## BEGIN DATASET EXTRACT

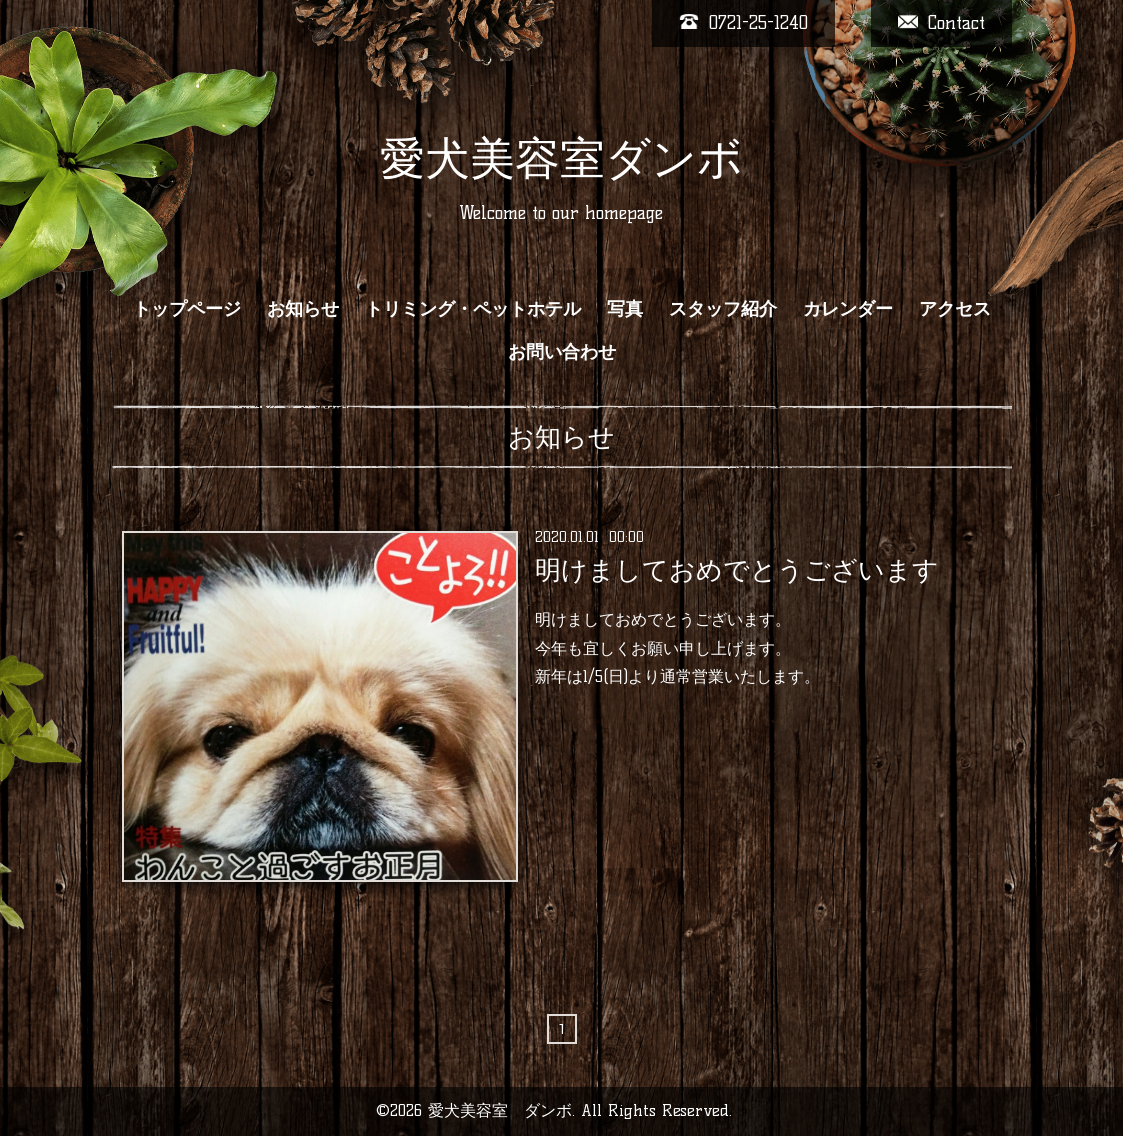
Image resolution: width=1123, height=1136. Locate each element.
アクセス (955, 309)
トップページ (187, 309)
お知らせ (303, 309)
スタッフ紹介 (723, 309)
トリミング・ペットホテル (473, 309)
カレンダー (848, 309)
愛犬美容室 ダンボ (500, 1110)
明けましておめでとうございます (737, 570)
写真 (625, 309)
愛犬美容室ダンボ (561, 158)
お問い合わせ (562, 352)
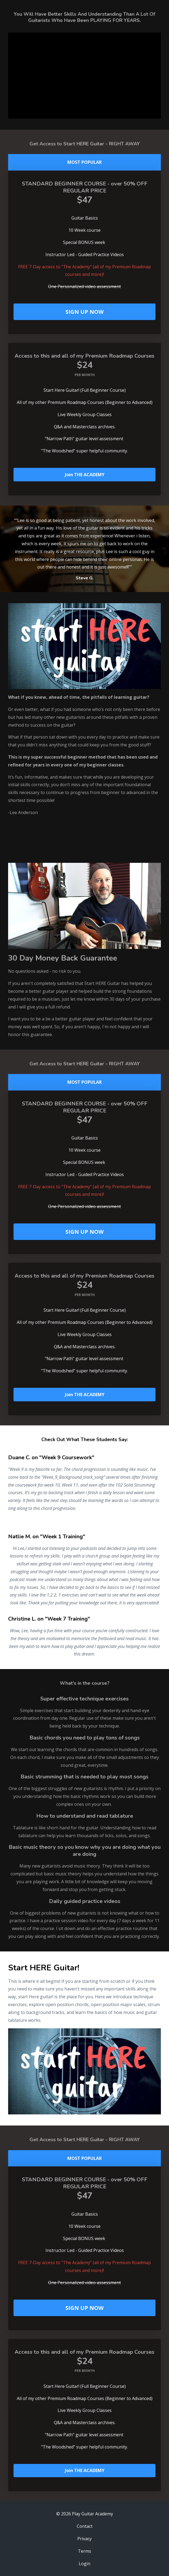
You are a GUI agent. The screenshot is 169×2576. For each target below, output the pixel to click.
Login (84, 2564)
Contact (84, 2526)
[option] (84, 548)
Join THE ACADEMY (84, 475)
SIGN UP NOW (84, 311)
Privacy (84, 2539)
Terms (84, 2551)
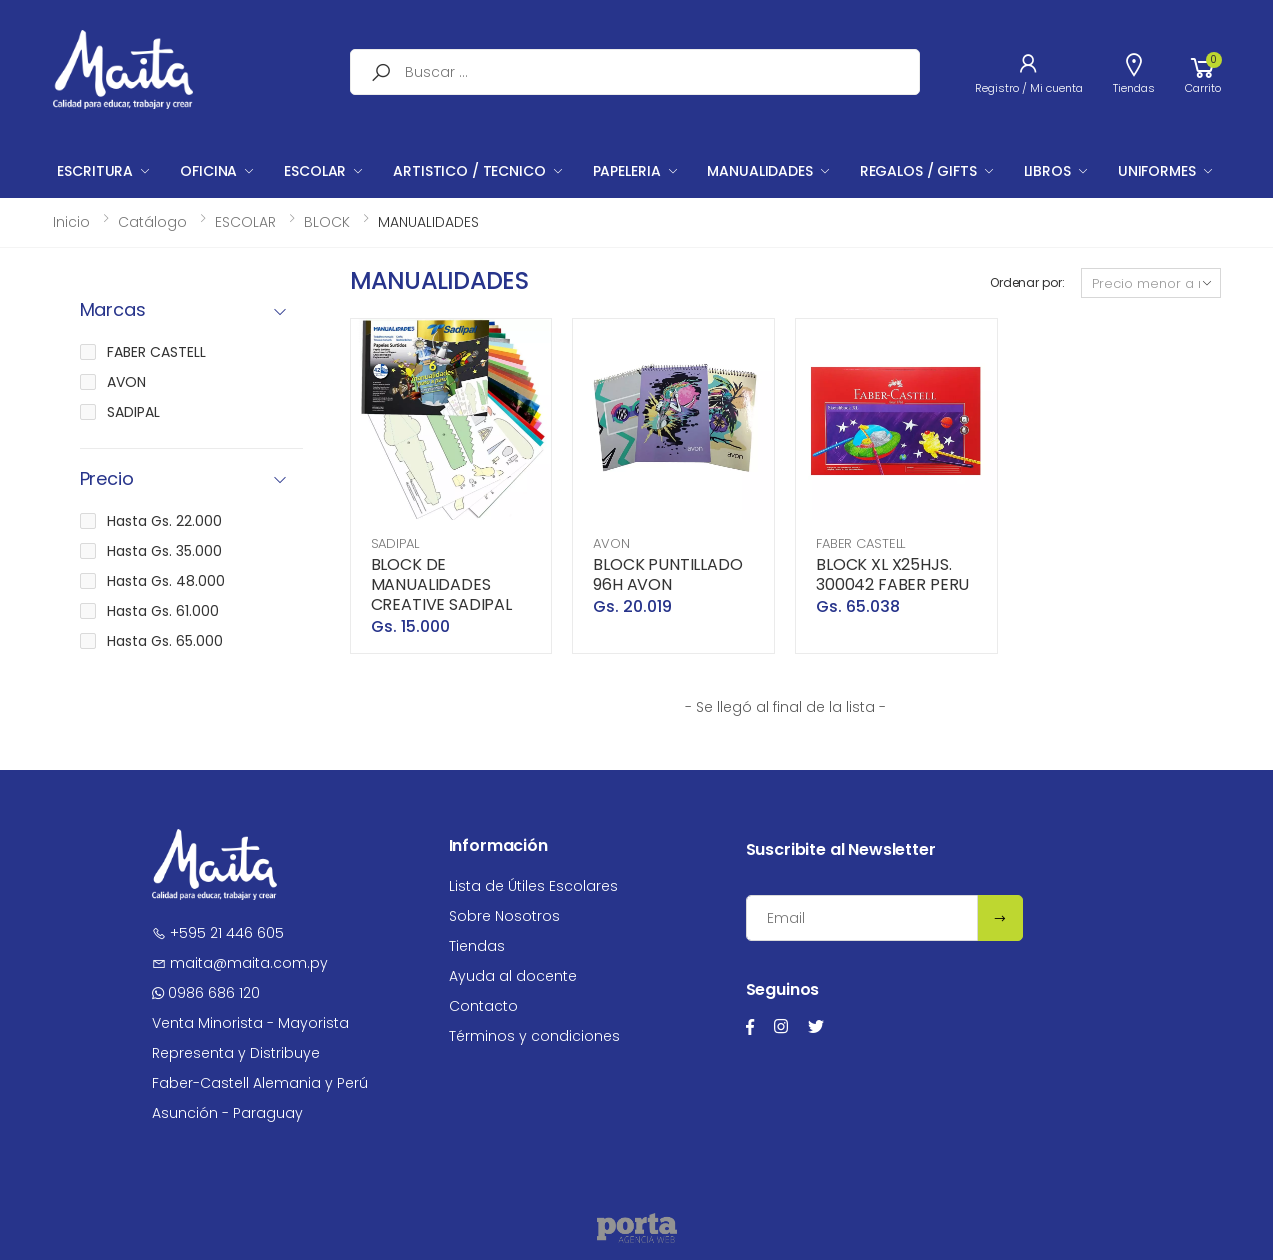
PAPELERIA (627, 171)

## END DATASET EXTRACT

** WHAT THE TASK REQUIRES **
Extract all the rows above verbatim, leaving out the pictures.

** PROBLEM SOLUTION **
Image resolution: width=1123, height=1136. Locate each element.
アクセス (955, 309)
トップページ (187, 309)
お知らせ (303, 309)
スタッフ紹介 (723, 309)
トリミング・ペットホテル (473, 309)
カレンダー (848, 309)
愛犬美容室 ダンボ (500, 1110)
明けましておめでとうございます (737, 570)
写真 (625, 309)
愛犬美容室ダンボ (561, 158)
お問い合わせ (562, 352)
You are a GUI agent. The screenshot is 169×2576. For each target below, output the pixel to click.
Login (84, 2564)
Contact (84, 2526)
[option] (84, 548)
Join THE ACADEMY (84, 475)
SIGN UP NOW (84, 311)
Privacy (84, 2539)
Terms (84, 2551)
PAPELERIA (627, 171)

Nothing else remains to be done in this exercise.